The word ‘yard’ immediately makes me think of a boxy, concrete space; I picture weeds, dull paving slabs and dilapidated fences. On the other hand, ‘garden’ conjures up images of lush foliage, sprawling green lawns, and colourful flowers. My outdoor space – we’ll call it that for now – is currently halfway between the two. It’s no longer just a yard, yet it certainly has a long way to go until it can rightly be called a fully fledged garden.
Prior to moving into my little terrace house in Manchester two years ago with my boyfriend, I longed for some outdoor space. The flat that I had lived in previously had no garden, yard, or sizeable window ledges, and so growing things just wasn’t an option.
However, now that I have an outdoor area, I’m beginning to realise that gardening is certainly no walk in the park. Over the past two years I’ve made mistakes in terms of my choice of plants, suffered from brutal slug and snail invasions and scoured the internet for advice more times than I can remember. So, as my first post on this blog, I’m bringing you my journey to date as I attempt to turn my paved back yard into a beautiful urban oasis.
When we first moved in, the yard was a mass of paving stones and weeds. That was it. no plants, no grass, nothing. Two years later, and things have started to change.
Things I’ve learnt
- It is possible to source cheap garden furniture. We bought a wooden table and chairs off eBay for a mere £60 from a couple who live about twenty minutes away.
- Cheap, standard plant food works well and helps to nourish plants that are in pots and therefore cannot gain nutrients from the ground.
- Plants can be hardy little things. One of my early purchases – a green, shrub-like thing – took a real battering from snails last summer. However, I’ve persevered and it has returned from the near-dead!
- Snails and slugs are relentless and capable of getting everywhere! Keeping them at bay is tough, but not impossible. They dislike tea and coffee granules (save your tea bags and dregs!) and hate moving over broken egg shells. The ultimate method of attack is to round them up two or three times a week and move them elsewhere – a tad time consuming, but certainly worth it.
- Gardening takes time, patience, and some money. Mature shrubs, trees and perennials are expensive. The cheapest way to cultivate a garden is to be patient – buy things young and help them to grow. I’m envious of my next door neighbour’s foliage, but she kindly reminded me recently that it’s taken her sixteen years to get to the stage that she’s at now.

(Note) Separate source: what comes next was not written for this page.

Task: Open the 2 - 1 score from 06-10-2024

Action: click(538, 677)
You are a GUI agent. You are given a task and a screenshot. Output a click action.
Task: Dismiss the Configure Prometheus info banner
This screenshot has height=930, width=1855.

- Lifting up paving stones to plant stuff underneath isn’t as easy as it sounds – there is no saying what the soil will be like. We have managed to do this, but it resulted in lots of raking, the disposal of loads of stones, and a HUGE bag of new compost.
Mistakes that I won’t make again
- Certain plants do not flourish in certain environments. It may sound obvious, but to a novice, there is no knowing which plants will work and which won’t, particularly since the labels in garden centres can be fairly sparse. I discovered this the hard way when my peach tree suffered from a serious case of ‘peach leaf curl’ this spring – a fungal infection caused by lots of rain over the winter. Unfortunately, the North West of England is a rainy place which means the peach tree has to go. I’m hoping to re-home it in my parents garden which is in warmer, more southern climes.
- It is possible to plant too many flowers in a hanging basket – as the image above suggests!
- When it comes to planting in beds, aim for taller plants, shrubs or trees at the back and work down in size as you get to the front. I’ve had to re-jig my newly-planted bed due to the fact that the front plants seemed to double in size very quickly and blocked out the light from the little flowers behind them.
Fingers crossed for a good summer, and even more growth.